3. Suka pamer dengan kelebihan yang dikaruniakan Allah kepadanya (suka berlebih-lebihan dalam harta, tahta dsb)
Akibat penyakit hasad
1. Menghilangkan pahala kebaikannya
Rasulullah shalallahu’alaihi wasallam bersabda,
”Jauhkanlah dirimu dari hasad karena sesungguhnya hasud itu memakan kebaikan-kebaikan sebagaimana api memakan kayu-bakar.” (HR. Abu Dawud).
2. Hasad membuat diri sengsara.
Hasad tidak akan mengubah kondisi orang yang dihasadi. Melainkan hanya membuat hati sakit bahkan berimbas kepada sakitnya fisik.
3. Hasad mengundang kemurkaan Allah.
Hasad adalah dosa besar yang merusak keimanan bahkan memunculkan dosa-dosa lain.

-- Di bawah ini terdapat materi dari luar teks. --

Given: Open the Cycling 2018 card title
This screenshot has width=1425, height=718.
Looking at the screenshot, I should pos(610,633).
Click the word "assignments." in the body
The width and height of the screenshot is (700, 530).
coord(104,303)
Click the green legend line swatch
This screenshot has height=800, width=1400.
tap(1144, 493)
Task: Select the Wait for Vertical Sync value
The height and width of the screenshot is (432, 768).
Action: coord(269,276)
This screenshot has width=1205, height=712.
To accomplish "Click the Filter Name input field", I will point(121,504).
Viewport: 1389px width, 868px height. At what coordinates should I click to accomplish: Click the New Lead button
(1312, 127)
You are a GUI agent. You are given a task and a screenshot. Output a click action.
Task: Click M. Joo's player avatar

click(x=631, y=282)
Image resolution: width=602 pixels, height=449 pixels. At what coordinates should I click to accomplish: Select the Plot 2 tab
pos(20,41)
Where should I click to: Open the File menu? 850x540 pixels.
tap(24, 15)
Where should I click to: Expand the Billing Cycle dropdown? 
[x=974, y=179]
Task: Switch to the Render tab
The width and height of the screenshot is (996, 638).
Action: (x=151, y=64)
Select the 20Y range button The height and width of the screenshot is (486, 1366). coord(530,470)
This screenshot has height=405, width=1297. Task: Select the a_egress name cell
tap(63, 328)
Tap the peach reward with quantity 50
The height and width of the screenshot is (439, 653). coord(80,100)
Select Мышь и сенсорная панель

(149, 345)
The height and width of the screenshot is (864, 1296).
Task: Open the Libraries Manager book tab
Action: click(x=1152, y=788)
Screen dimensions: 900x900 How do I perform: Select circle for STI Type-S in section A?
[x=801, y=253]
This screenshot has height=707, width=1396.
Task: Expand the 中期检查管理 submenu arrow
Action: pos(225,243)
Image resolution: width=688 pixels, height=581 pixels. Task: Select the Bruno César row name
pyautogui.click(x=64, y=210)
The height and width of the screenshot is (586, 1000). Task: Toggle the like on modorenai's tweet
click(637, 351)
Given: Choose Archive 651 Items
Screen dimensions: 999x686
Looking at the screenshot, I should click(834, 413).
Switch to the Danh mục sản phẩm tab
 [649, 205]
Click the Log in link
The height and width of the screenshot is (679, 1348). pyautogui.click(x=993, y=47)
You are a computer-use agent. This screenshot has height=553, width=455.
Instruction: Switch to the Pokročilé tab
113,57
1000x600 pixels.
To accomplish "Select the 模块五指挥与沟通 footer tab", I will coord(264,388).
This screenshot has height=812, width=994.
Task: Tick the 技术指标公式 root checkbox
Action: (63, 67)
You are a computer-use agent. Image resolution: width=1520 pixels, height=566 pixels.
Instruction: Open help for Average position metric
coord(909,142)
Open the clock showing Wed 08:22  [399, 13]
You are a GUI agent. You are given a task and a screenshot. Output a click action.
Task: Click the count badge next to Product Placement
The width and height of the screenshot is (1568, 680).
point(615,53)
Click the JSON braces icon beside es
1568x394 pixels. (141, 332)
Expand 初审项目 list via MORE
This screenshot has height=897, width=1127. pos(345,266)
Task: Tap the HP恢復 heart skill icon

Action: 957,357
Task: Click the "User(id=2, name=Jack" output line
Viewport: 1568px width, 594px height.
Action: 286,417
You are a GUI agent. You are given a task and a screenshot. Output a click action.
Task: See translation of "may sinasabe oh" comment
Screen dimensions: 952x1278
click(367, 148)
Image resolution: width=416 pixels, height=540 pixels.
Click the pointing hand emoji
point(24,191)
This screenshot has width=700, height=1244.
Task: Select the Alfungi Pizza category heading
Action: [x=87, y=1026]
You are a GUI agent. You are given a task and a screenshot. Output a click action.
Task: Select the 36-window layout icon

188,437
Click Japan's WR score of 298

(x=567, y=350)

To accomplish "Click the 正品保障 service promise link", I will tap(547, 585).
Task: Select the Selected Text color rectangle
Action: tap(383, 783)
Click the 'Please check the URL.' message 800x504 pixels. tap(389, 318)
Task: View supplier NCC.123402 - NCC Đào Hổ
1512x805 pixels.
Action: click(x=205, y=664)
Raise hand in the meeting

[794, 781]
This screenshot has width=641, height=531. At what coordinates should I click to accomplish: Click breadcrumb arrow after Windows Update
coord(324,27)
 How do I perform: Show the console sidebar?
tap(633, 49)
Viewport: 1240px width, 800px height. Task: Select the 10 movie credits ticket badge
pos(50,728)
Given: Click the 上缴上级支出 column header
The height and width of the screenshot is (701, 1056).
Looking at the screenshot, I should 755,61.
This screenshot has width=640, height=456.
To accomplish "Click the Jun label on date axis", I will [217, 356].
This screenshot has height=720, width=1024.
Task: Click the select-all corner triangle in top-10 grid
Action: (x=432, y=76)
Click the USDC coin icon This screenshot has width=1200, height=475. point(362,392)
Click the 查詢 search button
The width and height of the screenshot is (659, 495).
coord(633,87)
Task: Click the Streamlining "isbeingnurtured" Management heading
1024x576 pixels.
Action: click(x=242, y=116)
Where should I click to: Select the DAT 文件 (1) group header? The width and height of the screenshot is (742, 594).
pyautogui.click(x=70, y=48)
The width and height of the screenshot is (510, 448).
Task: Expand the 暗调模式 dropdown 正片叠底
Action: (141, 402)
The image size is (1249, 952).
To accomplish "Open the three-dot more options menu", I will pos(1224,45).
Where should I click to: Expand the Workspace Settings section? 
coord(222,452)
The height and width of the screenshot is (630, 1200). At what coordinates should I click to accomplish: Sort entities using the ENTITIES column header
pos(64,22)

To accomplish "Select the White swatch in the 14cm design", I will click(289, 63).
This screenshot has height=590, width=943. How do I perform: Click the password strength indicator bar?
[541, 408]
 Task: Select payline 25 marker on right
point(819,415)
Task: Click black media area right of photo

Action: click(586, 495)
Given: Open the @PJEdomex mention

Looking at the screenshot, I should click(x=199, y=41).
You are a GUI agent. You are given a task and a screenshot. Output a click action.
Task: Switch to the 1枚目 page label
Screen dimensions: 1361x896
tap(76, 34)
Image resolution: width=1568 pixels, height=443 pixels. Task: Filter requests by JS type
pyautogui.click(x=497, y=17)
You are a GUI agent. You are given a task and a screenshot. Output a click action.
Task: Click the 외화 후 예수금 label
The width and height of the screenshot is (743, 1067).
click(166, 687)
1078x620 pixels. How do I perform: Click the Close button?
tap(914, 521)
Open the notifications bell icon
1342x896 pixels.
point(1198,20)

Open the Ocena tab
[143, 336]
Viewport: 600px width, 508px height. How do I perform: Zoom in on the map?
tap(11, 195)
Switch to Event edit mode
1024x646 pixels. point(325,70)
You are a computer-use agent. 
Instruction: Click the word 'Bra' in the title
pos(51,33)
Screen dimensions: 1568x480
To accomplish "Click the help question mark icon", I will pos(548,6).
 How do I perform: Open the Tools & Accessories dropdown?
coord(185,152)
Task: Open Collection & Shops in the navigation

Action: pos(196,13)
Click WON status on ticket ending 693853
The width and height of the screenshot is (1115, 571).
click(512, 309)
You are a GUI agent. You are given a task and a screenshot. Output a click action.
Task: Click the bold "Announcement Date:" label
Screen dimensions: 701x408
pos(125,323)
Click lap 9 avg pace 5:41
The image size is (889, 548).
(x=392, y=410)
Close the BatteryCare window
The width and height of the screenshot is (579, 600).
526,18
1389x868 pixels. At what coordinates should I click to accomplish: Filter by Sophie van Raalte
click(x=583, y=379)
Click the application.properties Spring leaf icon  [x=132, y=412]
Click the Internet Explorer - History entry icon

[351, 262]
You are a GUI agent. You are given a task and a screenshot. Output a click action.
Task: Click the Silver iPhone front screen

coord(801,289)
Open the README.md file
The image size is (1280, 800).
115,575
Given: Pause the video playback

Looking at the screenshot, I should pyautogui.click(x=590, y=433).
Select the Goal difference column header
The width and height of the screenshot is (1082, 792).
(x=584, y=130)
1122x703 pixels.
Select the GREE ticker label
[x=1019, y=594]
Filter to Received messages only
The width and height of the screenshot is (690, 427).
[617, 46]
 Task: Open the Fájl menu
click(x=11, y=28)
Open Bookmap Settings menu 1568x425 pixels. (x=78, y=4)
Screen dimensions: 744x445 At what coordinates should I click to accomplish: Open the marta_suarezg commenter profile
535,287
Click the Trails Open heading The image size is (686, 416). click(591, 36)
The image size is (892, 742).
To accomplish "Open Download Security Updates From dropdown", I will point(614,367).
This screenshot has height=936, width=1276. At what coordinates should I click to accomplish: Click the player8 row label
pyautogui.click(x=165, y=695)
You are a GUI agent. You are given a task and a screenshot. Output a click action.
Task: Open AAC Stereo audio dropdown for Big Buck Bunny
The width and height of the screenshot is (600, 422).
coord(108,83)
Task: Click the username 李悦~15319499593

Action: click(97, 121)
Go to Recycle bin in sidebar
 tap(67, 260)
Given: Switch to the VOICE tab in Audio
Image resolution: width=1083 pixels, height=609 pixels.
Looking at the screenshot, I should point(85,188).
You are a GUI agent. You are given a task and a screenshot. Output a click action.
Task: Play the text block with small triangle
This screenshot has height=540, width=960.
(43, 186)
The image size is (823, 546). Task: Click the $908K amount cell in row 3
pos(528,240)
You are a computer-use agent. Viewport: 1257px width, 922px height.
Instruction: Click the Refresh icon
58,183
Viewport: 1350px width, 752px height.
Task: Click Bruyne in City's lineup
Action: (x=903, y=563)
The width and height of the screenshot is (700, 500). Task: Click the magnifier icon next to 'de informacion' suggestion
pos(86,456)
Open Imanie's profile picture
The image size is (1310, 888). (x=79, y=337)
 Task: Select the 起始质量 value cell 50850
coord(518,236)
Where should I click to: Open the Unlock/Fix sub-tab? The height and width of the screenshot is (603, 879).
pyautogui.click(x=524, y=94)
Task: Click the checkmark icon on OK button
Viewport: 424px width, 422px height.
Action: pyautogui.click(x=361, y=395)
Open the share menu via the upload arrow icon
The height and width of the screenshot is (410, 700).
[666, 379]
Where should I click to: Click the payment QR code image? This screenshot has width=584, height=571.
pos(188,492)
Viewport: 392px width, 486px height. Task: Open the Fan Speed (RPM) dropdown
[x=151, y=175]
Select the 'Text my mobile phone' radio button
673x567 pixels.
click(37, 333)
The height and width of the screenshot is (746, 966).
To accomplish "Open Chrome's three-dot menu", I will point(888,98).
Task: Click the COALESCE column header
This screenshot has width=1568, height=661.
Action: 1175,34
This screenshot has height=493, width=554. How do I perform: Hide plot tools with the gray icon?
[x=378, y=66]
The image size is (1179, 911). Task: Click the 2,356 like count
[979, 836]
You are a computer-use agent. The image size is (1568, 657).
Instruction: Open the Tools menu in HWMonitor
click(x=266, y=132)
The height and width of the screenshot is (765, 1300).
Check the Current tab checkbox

Yakni kufur nikmat, tidak ridho terhadap qodho Allah serta mencelakakan/ zhalim kepada orang lain.
Obat dan penawar hasad
1. Bersyukur dengan melihat orang yang tidak lebih beruntung darinya.
Anggaplah diri lebih beruntung dari orang lain karena meskipun orang terlihat lebih baik, tak ada yang tahu apa yang pernah Allah ambil dari dirinya.
Rasulullah shalallahu ‘alaihi wa sallam- bersabda,
“Lihatlah kepada seorang yang berada dibawah kalian dan janganlah melihat orang yang diatas kalian, karena hal tersebut akan membuat kalian tidak meremehkan nikmat Allah yang dianugerahkan kepada kalian”
2. Menyibukkan diri dengan Al-Qur’an.
Al-Qur’an adalah asy-syifa atau obat dan penawar. Sehingga orang yang selalu bersamanya akan sehat dari segala penyakit hati.
3. Ridho terhadap qodho Allah.
Orang yang ridho terhadap qodho Allah yakin bahwa Allahlah yang memberikan segala sesuatu sesuai kehendakNya. Apapun yang Allah berikan untuknya adalah pasti yang terbaik untuk dirinya. Apa yang diberikan Allah kepada orang lain adalah nikmat/ rezeki dari Allah untuknya. Bila menginginkan nikmat serupa maka dengan meminta nikmat tersebut kepada Allah Ta’ala.
4. Berdoa perlindungan dari hasad (juga terdapat dalam zikir pagi petang)
رَبَّنَا اغْفِرْ لَـنَا وَلِاِ خْوَا نِنَا الَّذِيْنَ سَبَقُوْنَا بِا لْاِ يْمَا نِ وَلَا تَجْعَلْ فِيْ قُلُوْبِنَا غِلًّا لِّلَّذِيْنَ اٰمَنُوْا رَبَّنَاۤ اِنَّكَ رَءُوْفٌ رَّحِيْمٌ
“Ya Rabb Kami, beri ampunlah Kami dan saudara-saudara Kami yang telah beriman lebih dulu dari Kami, dan janganlah Engkau membiarkan kedengkian dalam hati Kami terhadap orang-orang yang beriman. Ya Rabb Kami, Sesungguhnya Engkau Maha Penyantun lagi Maha Penyayang.”
5. Mendoakan orang yang dihasadi.
Ketika menaruh kebencian bahkan dengki kepada orang lain maka berilah perhatian lebih kepadanya. Termasuk mendoakannya.
BACA JUGA: Obat Hasad Paling Mujarab
lbnu Qudamah rohimahullah berkata, “Jika terbetik di hatimu prasangka buruk terhadap seorang muslim, maka hendaklah kamu memberikan perhatian yang lebih kepadanya dan juga mendo’akan kebaikan untuknya karena hal itu akan menjadikan setan marah dan menjauh dari Anda, sehingga dia tidak melemparkan kepada Anda prasangka buruk karena kawatir Anda malah akan sibuk mendo’akan kebaikan untuknya dan lebih memperhatikannya.” [Mukhtashor Minhajul Qoshidin – 172]
6. Mengingat kematian
Mengingat mati adalah pemutus kenikmatan. Menghilangkan cinta dunia dan rasa sedih yang berlebihan.
Buat apa mengumpulkan dosa, toh besok kita akan mati. Lebih baik menabung amal sholih sehingga ketika datangnya kematian kita sudah siap dengan bekal yang terbaik untuk bertemu di dengan Allah azza wa jalla.
Demikianlah penjelasan tentang sebab, akibat serta obat penyakit hasad. Semoga Allah melindungi kita darinya.